Pedro Nuno Santos é secretário de Estado dos Assuntos Parlamentares — e é, ainda por cima, como brinde, muito inteligente. Nuno Sá é deputado do PS — e também é, por acumulação, inteligentíssimo. Essa aplicação da escala Einstein à política não é feita por mim. É feita — lamento dizer, até porque sou especialmente susceptível a sentimentos de vergonha alheia — pelos próprios. Mas teme-se que um e o outro estejam a cometer o desagradável erro de confundir inteligência com cinismo — ou de confundir a sua eventual inteligência com a possível burrice dos outros.

Comecemos por Pedro Nuno Santos, que exibiu a sua fulgurante inteligência no congresso da JS onde foi eleita Maria Begonha, por entre um nevoeiro de suspeições e de investigações. Com o seu discurso no fim de semana, o secretário de Estado dos Assuntos Parlamentares fez uma defesa tão convicta dos malabarismos curriculares da sua apaniguada que se transformou, queira ou não queira, no fiador da credibilidade política da nova líder da Juventude Socialista.

Maria Begonha exibia um mestrado inexistente no site da sua candidatura e na sua página pessoal no LinkedIn? Tudo um equívoco, jura Pedro Nuno Santos, que garante ter a certeza absoluta, sintética e analítica de que os dados estavam certinhos. Era impossível ser mais definitivo do que isto: “Eu sei porque vi”. Pedro Nuno Santos viu.

Maria Begonha tinha informações insufladas no currículo entregue na Câmara para se tornar assessora? Tudo mentira, jura Pedro Nuno Santos, apesar de uma presidente de junta do PS admitir que, de facto, a realidade contraria os documentos. O secretário de Estado e inspirador da nova liderança da JS foi novamente definitivo: “Eu sei, como muitos de vocês sabem, que a Maria nunca mentiu sobre o seu currículo”. Pedro Nuno Santos sabe.

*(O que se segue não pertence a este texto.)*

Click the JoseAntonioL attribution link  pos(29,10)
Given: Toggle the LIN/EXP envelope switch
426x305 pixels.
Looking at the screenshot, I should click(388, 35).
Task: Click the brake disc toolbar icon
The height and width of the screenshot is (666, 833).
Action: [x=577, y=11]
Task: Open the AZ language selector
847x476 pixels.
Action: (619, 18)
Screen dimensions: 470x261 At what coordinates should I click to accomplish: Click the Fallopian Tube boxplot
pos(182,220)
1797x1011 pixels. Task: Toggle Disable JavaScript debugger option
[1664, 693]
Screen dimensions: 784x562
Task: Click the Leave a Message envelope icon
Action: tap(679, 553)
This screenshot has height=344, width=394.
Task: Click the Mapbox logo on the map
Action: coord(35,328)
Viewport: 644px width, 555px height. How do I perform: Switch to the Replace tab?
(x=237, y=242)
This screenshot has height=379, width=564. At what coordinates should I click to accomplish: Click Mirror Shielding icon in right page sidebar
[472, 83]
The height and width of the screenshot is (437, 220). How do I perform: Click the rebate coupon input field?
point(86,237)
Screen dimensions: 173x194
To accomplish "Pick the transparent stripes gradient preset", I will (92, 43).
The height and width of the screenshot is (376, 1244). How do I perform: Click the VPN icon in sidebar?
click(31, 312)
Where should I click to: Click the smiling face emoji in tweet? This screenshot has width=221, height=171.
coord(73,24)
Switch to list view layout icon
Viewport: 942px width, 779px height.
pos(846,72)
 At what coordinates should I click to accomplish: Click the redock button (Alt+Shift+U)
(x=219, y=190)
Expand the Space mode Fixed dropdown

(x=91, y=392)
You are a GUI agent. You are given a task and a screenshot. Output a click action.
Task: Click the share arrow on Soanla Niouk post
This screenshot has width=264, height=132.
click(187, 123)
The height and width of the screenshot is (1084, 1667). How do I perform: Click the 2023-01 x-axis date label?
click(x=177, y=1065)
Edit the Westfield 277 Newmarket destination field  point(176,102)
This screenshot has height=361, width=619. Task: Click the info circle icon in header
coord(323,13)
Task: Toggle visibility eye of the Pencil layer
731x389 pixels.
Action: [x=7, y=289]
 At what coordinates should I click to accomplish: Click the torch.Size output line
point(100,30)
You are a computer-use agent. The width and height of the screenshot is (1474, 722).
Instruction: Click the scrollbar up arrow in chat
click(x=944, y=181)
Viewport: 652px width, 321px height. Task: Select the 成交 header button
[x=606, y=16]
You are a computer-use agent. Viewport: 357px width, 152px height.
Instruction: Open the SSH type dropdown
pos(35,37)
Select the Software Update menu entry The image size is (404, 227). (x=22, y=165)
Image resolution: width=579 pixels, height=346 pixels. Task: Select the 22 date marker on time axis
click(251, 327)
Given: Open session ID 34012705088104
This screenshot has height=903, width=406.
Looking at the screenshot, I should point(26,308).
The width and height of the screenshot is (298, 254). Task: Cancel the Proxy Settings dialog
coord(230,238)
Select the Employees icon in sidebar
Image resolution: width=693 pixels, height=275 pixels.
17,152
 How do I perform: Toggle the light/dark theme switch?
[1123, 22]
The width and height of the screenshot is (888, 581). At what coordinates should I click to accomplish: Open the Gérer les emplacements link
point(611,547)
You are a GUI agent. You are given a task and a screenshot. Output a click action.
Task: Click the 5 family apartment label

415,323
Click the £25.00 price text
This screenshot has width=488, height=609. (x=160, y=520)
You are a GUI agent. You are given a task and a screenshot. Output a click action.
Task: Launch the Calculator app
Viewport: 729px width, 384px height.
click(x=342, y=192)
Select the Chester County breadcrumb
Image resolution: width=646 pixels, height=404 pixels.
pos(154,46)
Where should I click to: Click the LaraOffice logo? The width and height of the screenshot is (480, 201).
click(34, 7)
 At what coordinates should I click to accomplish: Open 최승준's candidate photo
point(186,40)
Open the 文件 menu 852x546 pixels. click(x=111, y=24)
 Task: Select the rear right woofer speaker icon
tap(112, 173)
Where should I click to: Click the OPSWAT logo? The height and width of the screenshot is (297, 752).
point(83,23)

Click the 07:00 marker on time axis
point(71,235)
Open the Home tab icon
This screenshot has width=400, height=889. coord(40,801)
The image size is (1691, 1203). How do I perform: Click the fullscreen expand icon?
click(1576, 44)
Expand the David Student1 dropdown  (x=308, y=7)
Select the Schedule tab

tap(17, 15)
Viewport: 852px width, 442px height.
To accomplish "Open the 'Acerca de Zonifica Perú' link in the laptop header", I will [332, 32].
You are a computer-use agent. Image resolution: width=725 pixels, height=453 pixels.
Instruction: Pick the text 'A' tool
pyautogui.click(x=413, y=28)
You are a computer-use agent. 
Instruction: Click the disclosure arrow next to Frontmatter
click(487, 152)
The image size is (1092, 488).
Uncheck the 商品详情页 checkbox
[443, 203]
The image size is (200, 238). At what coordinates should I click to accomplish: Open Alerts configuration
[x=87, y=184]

PUB • CONTINUE A LER A SEGUIR

Maria Begonha tirou um ano à sua própria data de nascimento, para disfarçar o facto de estar a concorrer a líder da JS a apenas algumas semanas de atingir o limite de idade para pertencer à organização? Nem pensar nisso, jura Pedro Nuno Santos, mesmo sabendo que essa maquilhagem etária constava da página de candidatura: “Não era preciso ser inteligente para perceber que se há organização em que o ano em que nascemos é central é esta”. Pedro Nuno Santos é inteligente e percebe.

De facto, é tudo uma questão de inteligência. Maria Begonha teve a inteligência de apoiar sempre as tropas de Pedro Nuno Santos, em momentos fáceis e difíceis. E agora, quando chegou um momento difícil para Maria Begonha, Pedro Nuno Santos teve a inteligência de a defender. Como o próprio anunciou no seu discurso, “não é preciso ser muito inteligente para perceber o que aconteceu”. Tem toda a razão: não é.

Outro portento de inteligência (segundo o próprio) é o deputado Nuno Sá. Com uma omnipresença de inspiração divina, o socialista conseguiu estar ao mesmo tempo em Famalicão e na Assembleia da República (que os últimos relatos dizem ser em Lisboa). O problema é que há fotografias e vídeos partilhados por Nuno Sá nas redes sociais que o colocam em Famalicão, mas não há imagens que o coloquem em Lisboa. Quando o Rui Pedro Antunes, autor da notícia do Observador, o confrontou com tudo isso, Nuno Sá recorreu ao elogio das suas células cinzentas, dizendo que, sendo uma pessoa “minimamente com inteligência política”, jamais colocaria uma fotografia onde se via que estava “num sítio público enquanto tinha presença no Parlamento ao mesmo tempo”.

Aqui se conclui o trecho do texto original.